Les principes supérieurs suivants sont à nos yeux essentiels:
Le principe de proportionnalité est essentiel pour toutes les mesures. En vertu de ce principe, pour chacune des mesures discutées, il doit être manifeste qu’elle est nécessaire pour résoudre un problème concret, qu’elle est la solution la plus appropriée pour ce faire et que sa «valeur ajoutée» justifie clairement les coûts en résultant. Mais une réglementation différenciée selon les groupes ou les types de banques ne suffit pas à assurer la proportionnalité, il faut bien sûr éviter toute réglementation non proportionnée pour l’ensemble de la place financière.
Par ailleurs, la forte hétérogénéité du secteur bancaire suisse confère à la proportionnalité une importance particulière. Prendre prétexte de la chute d’une seule banque, imputable à cette banque elle-même, pour déclencher une vague réglementaire à large échelle, serait inutile et totalement disproportionné. Nous considérons donc que pour l’immense majorité des banques, il n’y a pas lieu d’intervenir ni d’imposer de nouvelles exigences, et nous demandons que les mesures se bornent à renforcer encore la stabilité financière et soient mises en œuvre de manière proportionnée.
Au-delà d’un critère uniforme de définition de la proportionnalité, cette dernière peut nécessiter d’être concrétisée de manière spécifique aux mesures et/ou aux thématiques. Le contenu des différentes mesures, en particulier, déterminera dans quels cas, de sorte qu’il faut laisser encore une marge de manœuvre à cet égard.
Pour l’heure, les mesures prévues n’ont pas fait l’objet d’une évaluation systématique et/ou d’une analyse coût/utilité probante.
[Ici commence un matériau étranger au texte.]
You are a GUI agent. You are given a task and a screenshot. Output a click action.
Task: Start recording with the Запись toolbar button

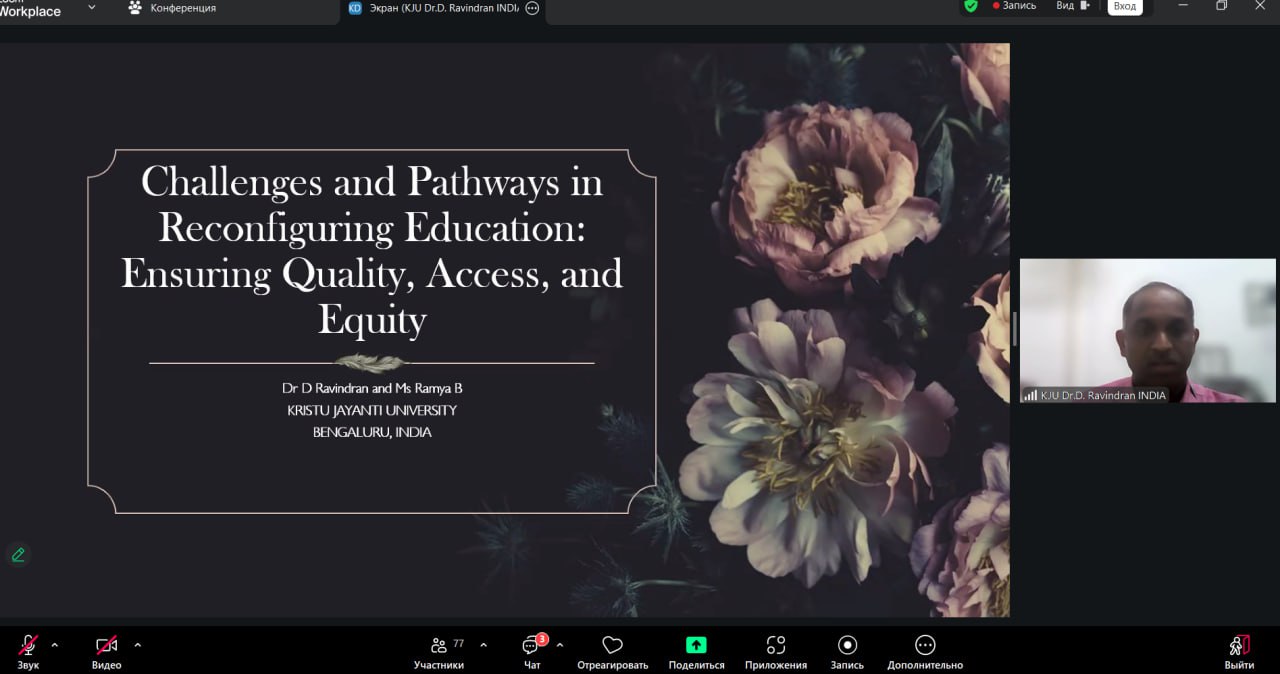click(847, 646)
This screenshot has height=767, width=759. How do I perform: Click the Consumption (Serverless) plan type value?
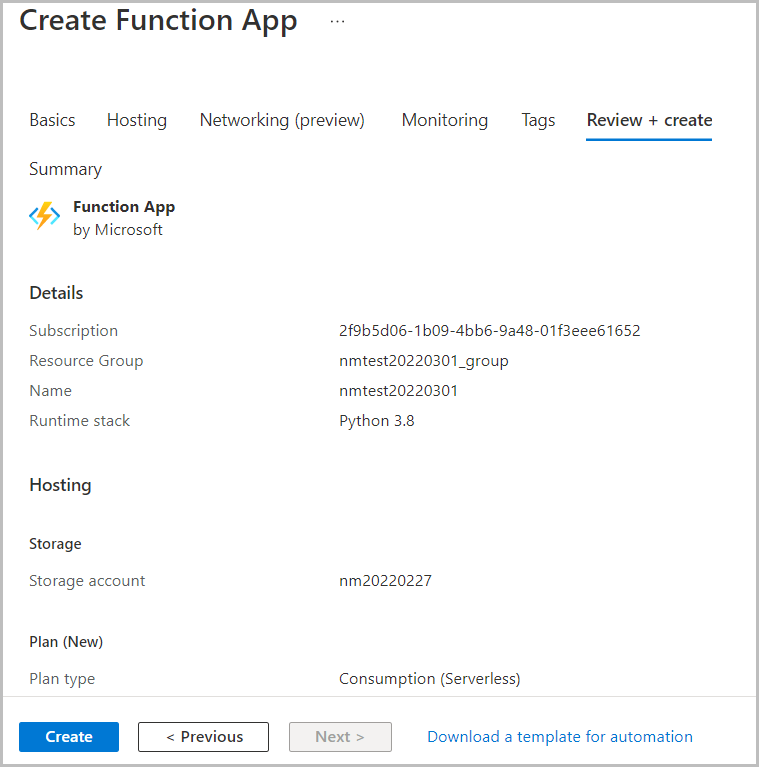429,679
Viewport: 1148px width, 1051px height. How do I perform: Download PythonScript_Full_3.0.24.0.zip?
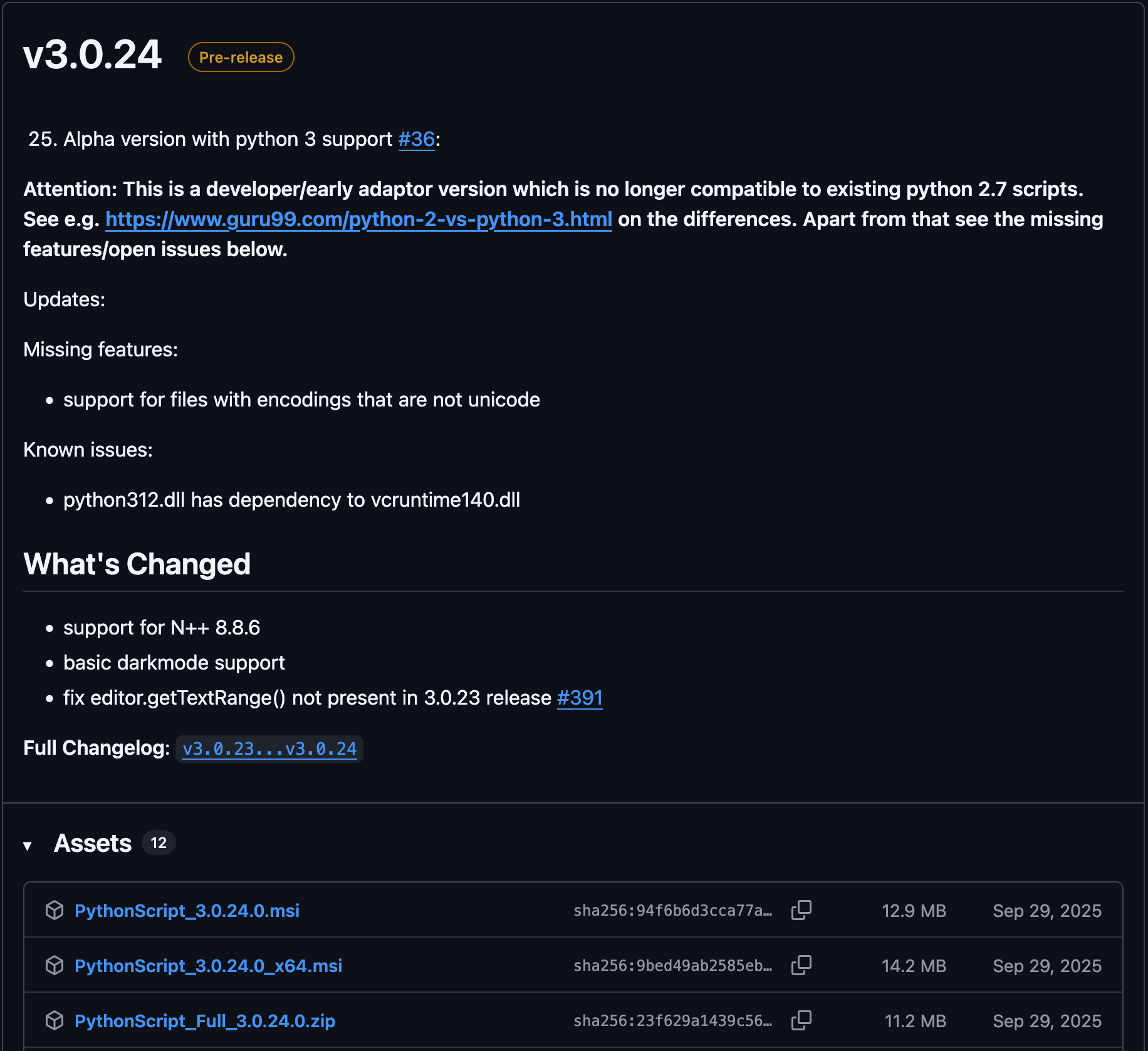tap(205, 1020)
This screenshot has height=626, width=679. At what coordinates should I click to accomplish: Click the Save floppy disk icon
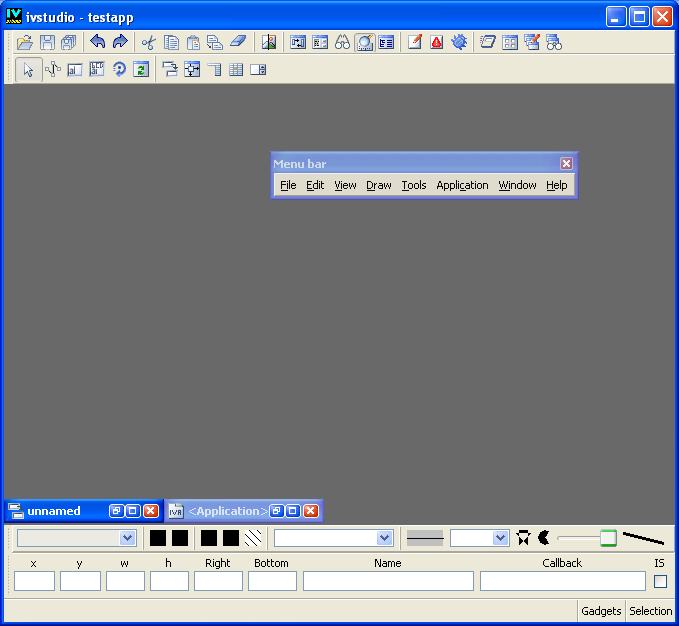(x=47, y=42)
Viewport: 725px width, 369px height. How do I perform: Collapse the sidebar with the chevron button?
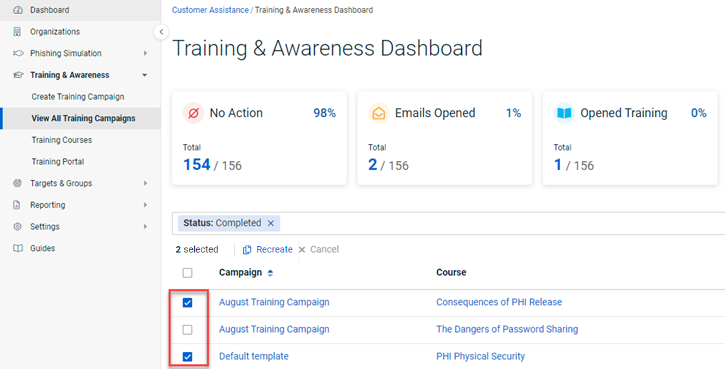[x=161, y=32]
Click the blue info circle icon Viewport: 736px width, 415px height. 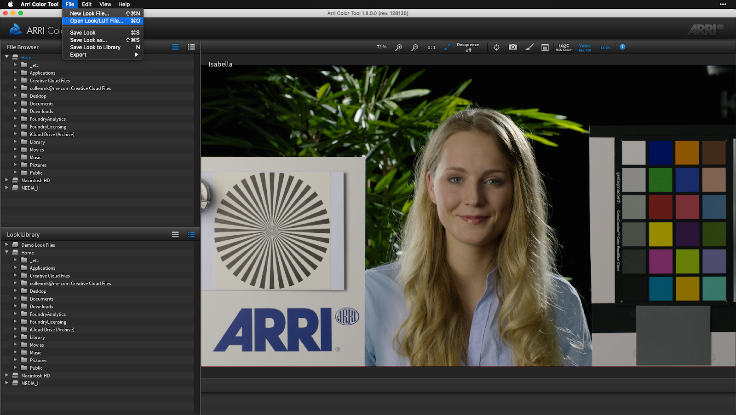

Or elles constituent un paquet global dont il y a lieu d’évaluer l’impact global, que ce soit en termes de contribution à la stabilité du système ou de coûts induits.
Notre critique quant à l’absence d’une analyse d’impact globale vise en particulier – mais pas seulement – le domaine des exigences en matière de fonds propres, où il convient d’éviter toute mesure plus sévère que les normes internationales (swiss finish). Le rapport d’Alvarez & Marsal commandé par le Conseil fédéral analyse les conséquences des mesures proposées dans ce domaine. Il aboutit à la conclusion que celles-ci seraient considérables pour l’économie suisse et prendraient la forme de baisses des recettes fiscales, de pertes d’emplois, d’un recul de l’encours de crédit et d’un ralentissement de l’activité économique. Compte tenu des impacts et des coûts potentiels des mesures pour différents opérateurs du marché et pour l’économie nationale, l’absence d’une évaluation globale de leurs effets économiques probables est incompréhensible.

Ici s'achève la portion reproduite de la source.